* _Supplied data_
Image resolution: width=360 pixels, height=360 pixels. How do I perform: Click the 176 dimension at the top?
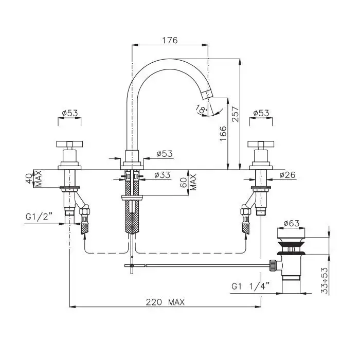point(170,40)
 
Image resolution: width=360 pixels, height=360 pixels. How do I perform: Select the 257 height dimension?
point(236,114)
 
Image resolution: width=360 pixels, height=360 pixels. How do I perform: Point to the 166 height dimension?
point(223,133)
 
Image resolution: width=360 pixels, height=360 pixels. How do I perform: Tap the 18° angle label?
point(202,109)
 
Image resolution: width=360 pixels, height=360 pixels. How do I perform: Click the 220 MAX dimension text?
point(165,302)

* _Request_
Can you write out all the records again with "measurement" substituted for every "dimension", changing nothing else and leaving out the pictures?

* _Output_
Image resolution: width=360 pixels, height=360 pixels. How do I perform: Click the 176 measurement at the top?
point(170,40)
 
Image resolution: width=360 pixels, height=360 pixels. How do I perform: Select the 257 height measurement?
point(236,114)
 
Image resolution: width=360 pixels, height=360 pixels. How do I perform: Point to the 166 height measurement?
point(223,133)
 
Image resolution: width=360 pixels, height=360 pixels. How do I perform: Tap the 18° angle label?
point(202,109)
 
Image resolution: width=360 pixels, height=360 pixels. How do I perform: Click the 220 MAX measurement text?
point(165,302)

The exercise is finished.